Do healthcare students know better?


Students enrolled in healthcare-related programmes consistently reported the lowest rates of e-cigarette use and the highest levels of health knowledge.

Citing a systematic review published in the Malaysian Journal of Medical Sciences, Monash University Malaysia Assoc Prof Dr Anne Yee said those in non-healthcare or vocational programmes showed the reverse.

The most plausible explanation, she opined, is that healthcare students are better informed.

“When health literacy is genuinely embedded in a curriculum, it shapes behaviour in ways that awareness campaigns alone do not,” she said.

Referring to the “Vaping among Malaysian students 2022–2024: A systematic review of prevalence, awareness and influencing factors” journal paper, she said the prevalence of vaping ranged from 2.9% among medical and dental students at Universiti Teknologi MARA (UiTM) to 32% among students at Universiti Kuala Lumpur Royal College of Medicine Perak.

The paper, Dr Yee added, identified peer pressure as the main driver of vaping initiation. Social trends, media exposure, and academic stress followed closely. Among medical students, stress relief was a specific motivator.

“In a cohort with higher-than-average health literacy, the ordinary pressures of student life are still potent enough to override what they know.

“The pathway into vaping is social before it is pharmacological. Young people are not primarily choosing to vape through a rational assessment of nicotine delivery options.

“They vape because their friends do, because platforms make it look aspirational, and because the digital spaces they occupy are saturated with influencer-driven promotion and flavoured device advertising that targets their age group with precision,” she said.

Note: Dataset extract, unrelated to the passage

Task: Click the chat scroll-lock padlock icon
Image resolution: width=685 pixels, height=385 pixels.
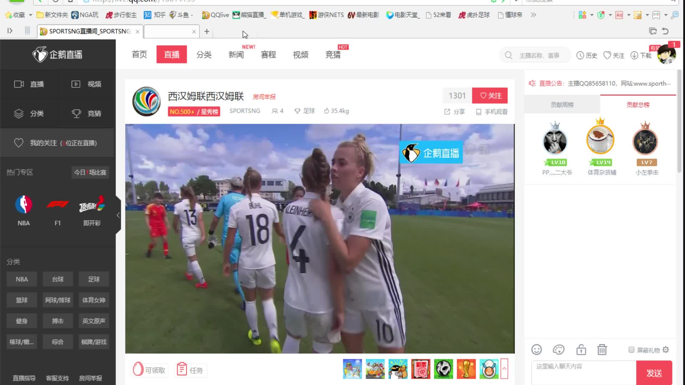Action: 581,350
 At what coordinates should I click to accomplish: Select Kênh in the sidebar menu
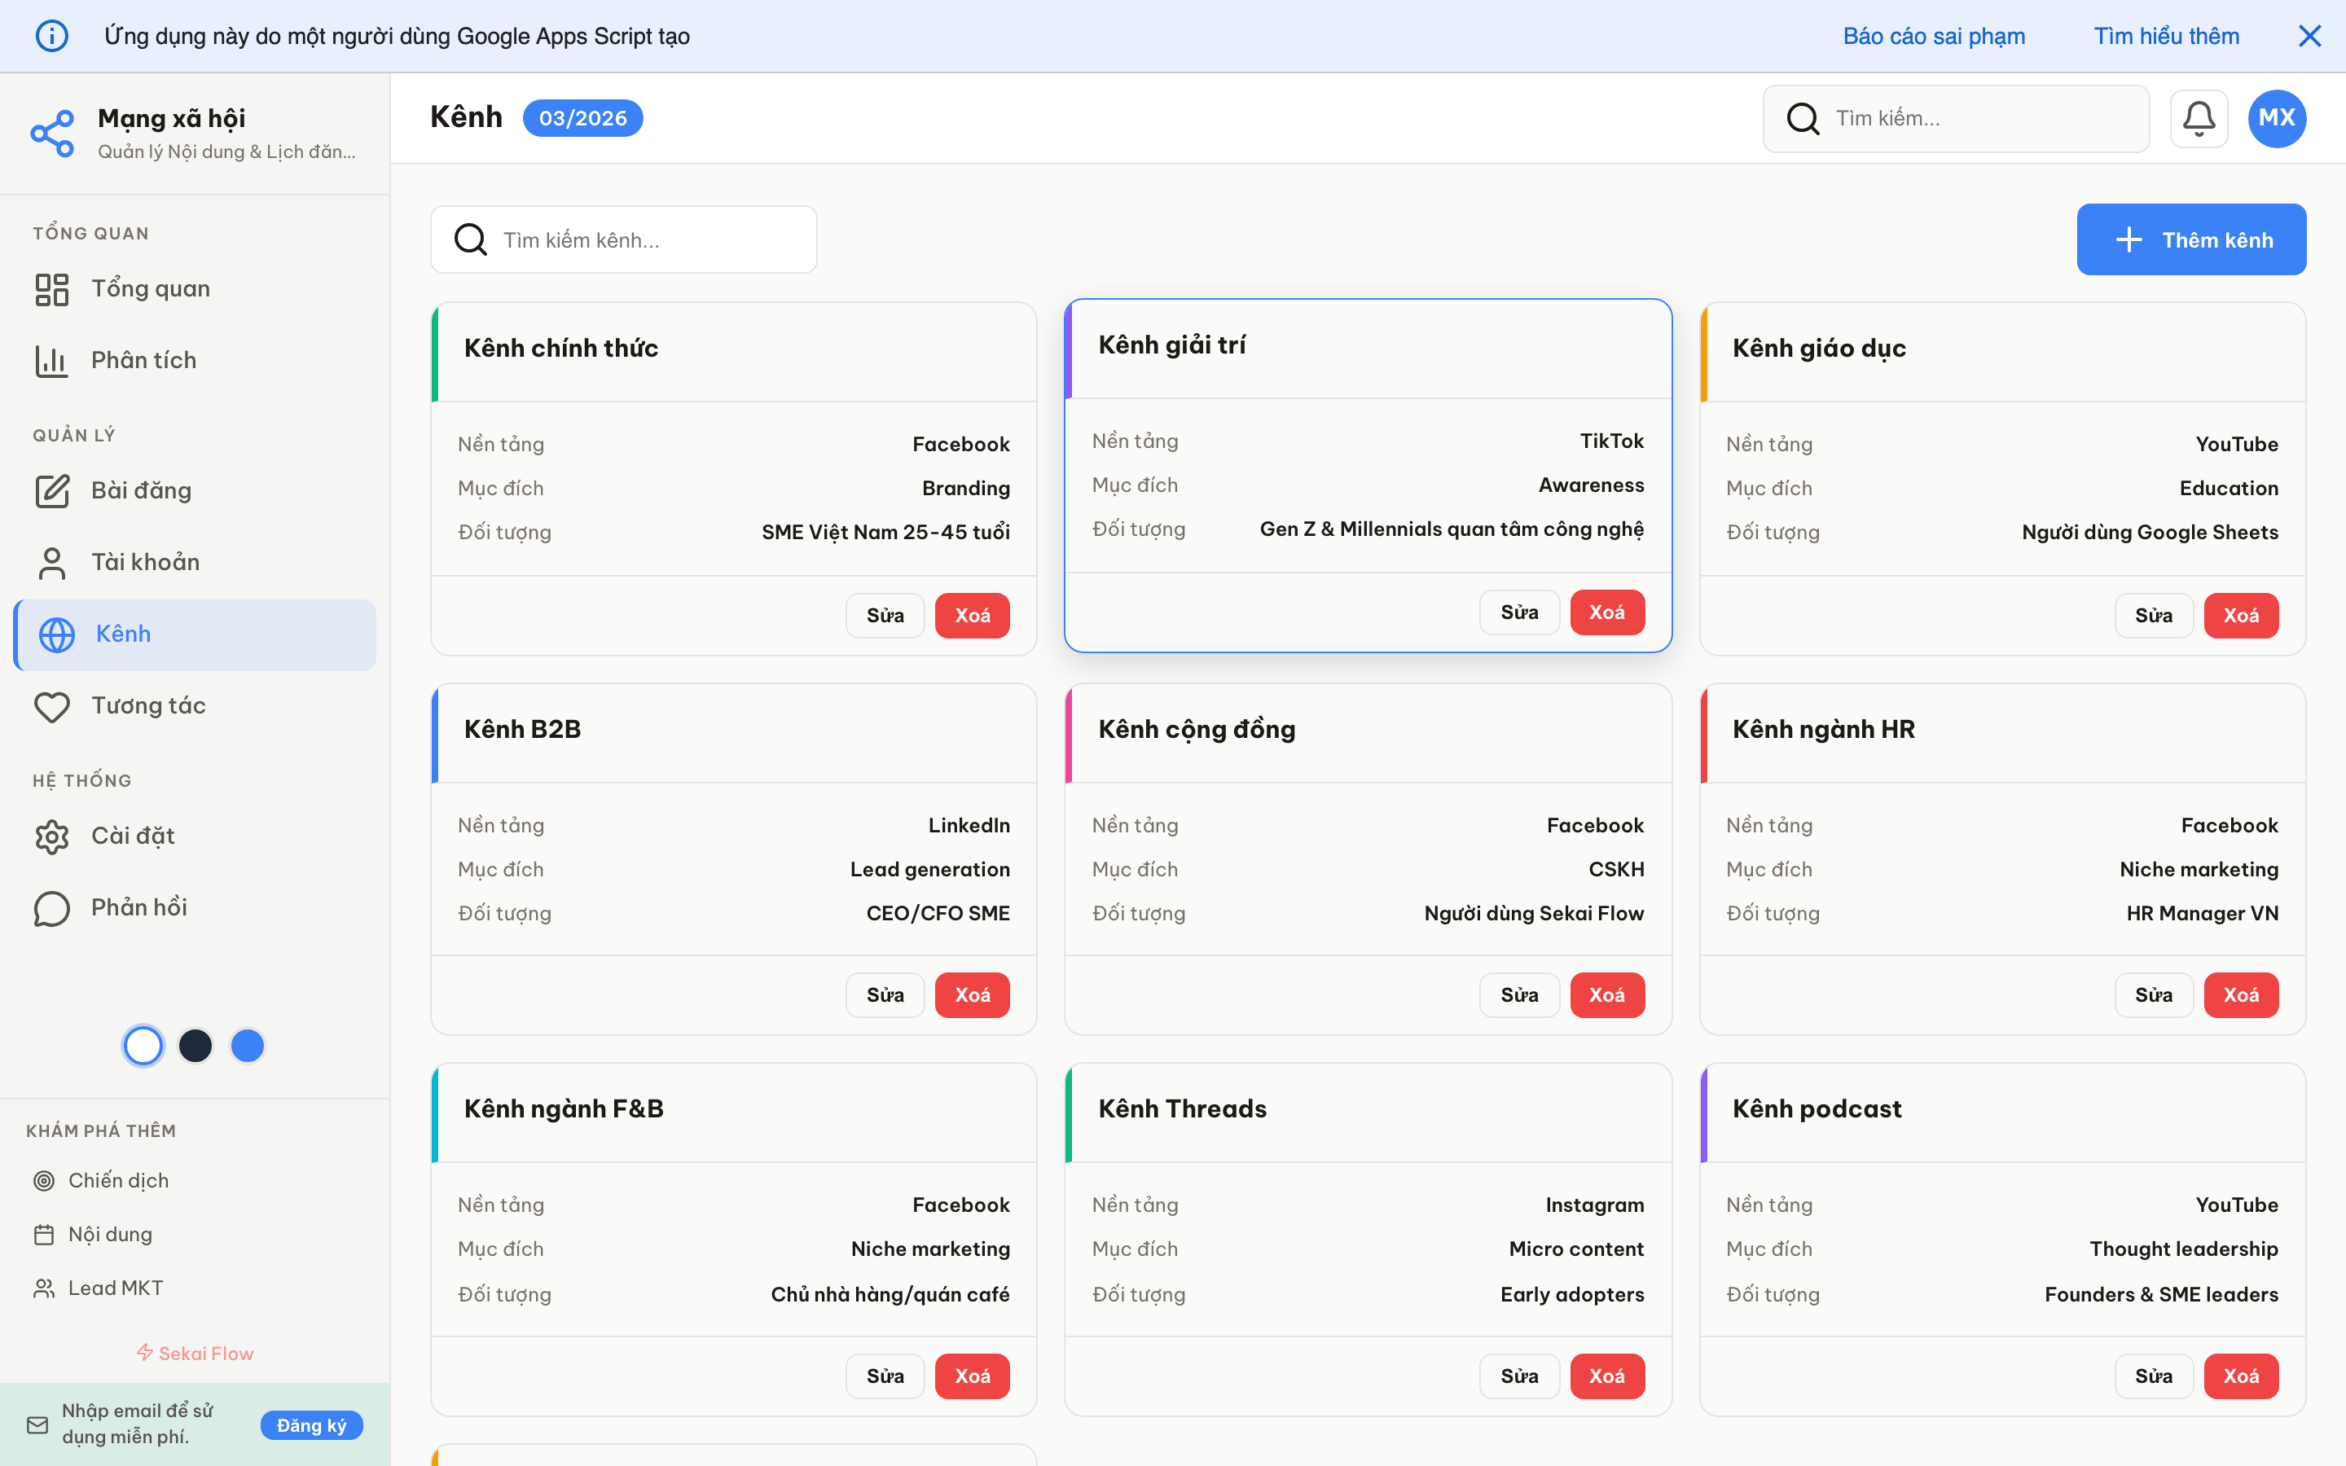(123, 634)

And while awareness of e-cigarettes is high across Malaysian campuses, Prof Yee stressed that knowing and understanding are not synonymous.

In a study of medical and dental students at UiTM, 62.1% demonstrated poor knowledge of the actual risks of vaping, she said, adding that this is surprising for a group that should be better-informed.

“More concerning is the misconception by more than half of the students at Universiti Malaysia Sabah that e-cigarettes are less harmful than conventional cigarettes.

“Repackaging nicotine addiction in fruit flavours, sleek devices, and lifestyle marketing does not make it less addictive.

“Labelling vaping as harm reduction does not automatically make it harmless either,” she said.

While the e-cigarette’s nicotine delivery method without tar and combustion carries a lower burden of disease than a cigarette, she warned that it is not the complete picture.

“The gap between partial truth and full understanding is where addiction takes hold,” she said, explaining that combustion-free nicotine delivery devices carry a different risk from cigarettes.

According to the paper, 38.9% of University of Cyberjaya students reported using e-cigarettes as a smoking cessation tool yet only 14% of students who attempted to quit sought professional support, Dr Yee noted.

“Most quit attempts fail without structured help. In the absence of that support, vaping does not become a bridge away from addiction. It becomes the addiction itself. E-cigarettes still deliver nicotine, the substance that drives dependence.

“Even more concerning, vape liquids are increasingly being mixed with synthetic substances and illegal drugs, meaning that a product marketed as a health-conscious alternative is, in some cases, an unregulated chemical mixture with no reliable content disclosure,” she concluded.